I am trying to read urls from a column in Google Sheets using gspread and selenium. I think I have successfully read the data from the Sheet into a list, then convert to a DataFrame, then a list of jsons (to resolve a previous error). My code succeeds in opening the Chrome browser and if I print "urlb" or "url", the correct URL is displayed in the form I think it should be.
Here's the code section:
...
urls_list = worksheet.col_values(6)
urls = pd.DataFrame(urls_list)
list_of_jsons = urls.to_json(orient='records', lines=True).splitlines()
driver = webdriver.Chrome()
i = 1
while i < 5:
urlb = (list_of_jsons[i])
url = urlb.replace('\\', '')
driver.get(url)
...
However, I get this error:
Traceback (most recent call last):
File "<FILE PATH>/<FILE>.py", line 30, in <module>
driver.get(url)
File "<FILE PATH>/venv/lib/python3.11/site-packages/selenium/webdriver/remote/webdriver.py", line 355, in get
self.execute(Command.GET, {"url": url})
File "<FILE PATH>/venv/lib/python3.11/site-packages/selenium/webdriver/remote/webdriver.py", line 346, in execute
self.error_handler.check_response(response)
File "<FILE PATH>/venv/lib/python3.11/site-packages/selenium/webdriver/remote/errorhandler.py", line 245, in check_response
raise exception_class(message, screen, stacktrace)

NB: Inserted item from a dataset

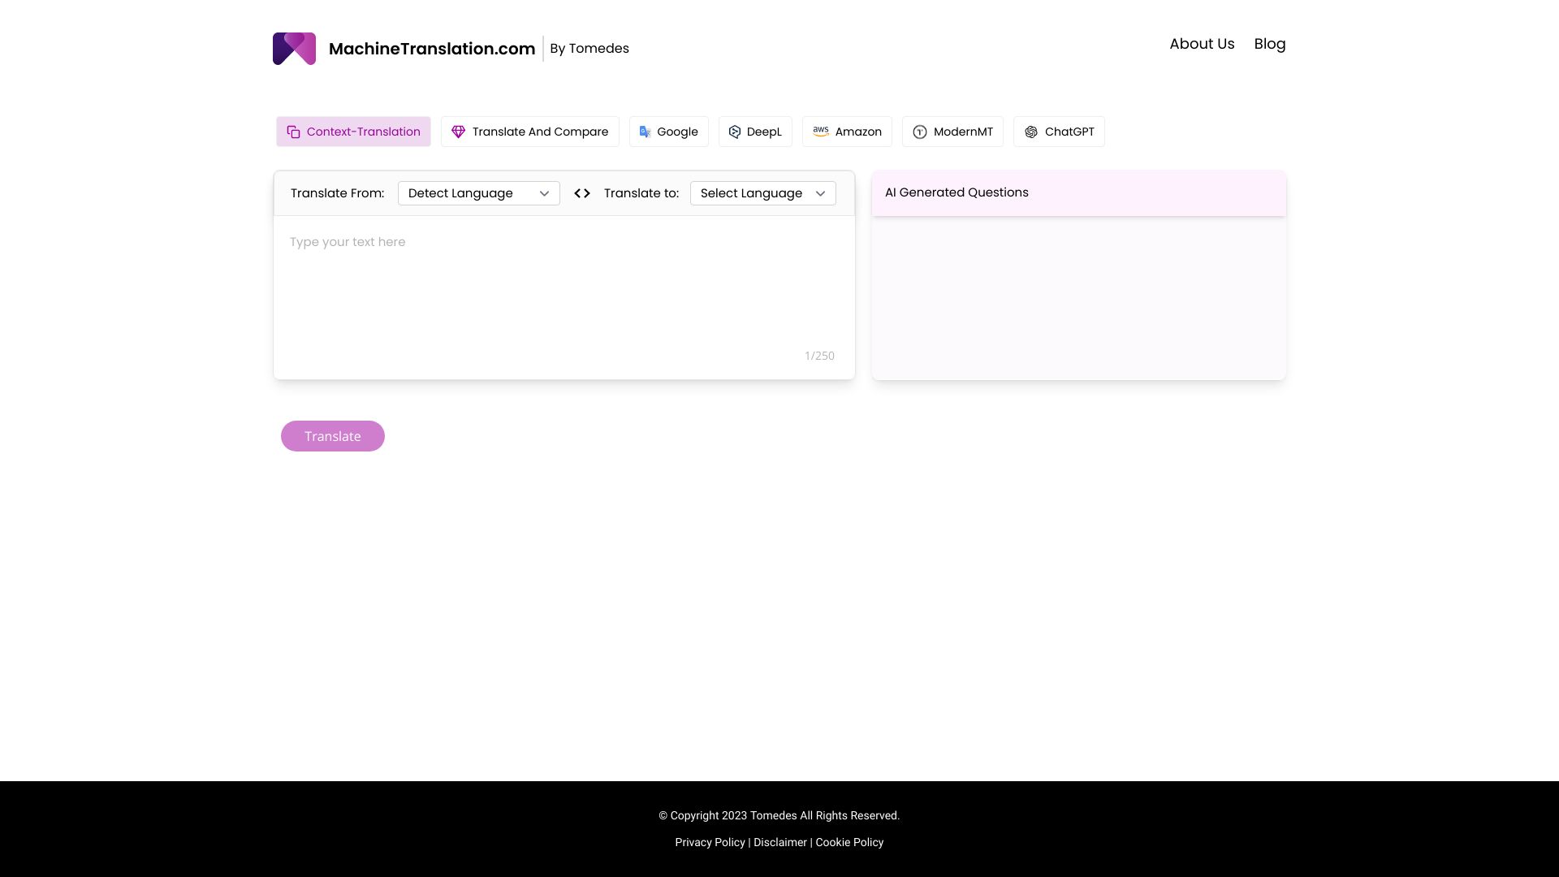Click the Translate And Compare gem icon
The width and height of the screenshot is (1559, 877).
458,131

selenium.common.exceptions.InvalidArgumentException: Message: invalid argument
If I replace driver.get(url) with the actual URL driver.get('https://www.example.com/path'), the code works fine. At first I thought it was because I needed to add the single quotes at the beginning and end of the URL. I have done that through the program and also tried adding the quotes to the cells in Google Sheets. Neither helped. Can someone help me understand why I can't get it to load the URL from the Sheet cell?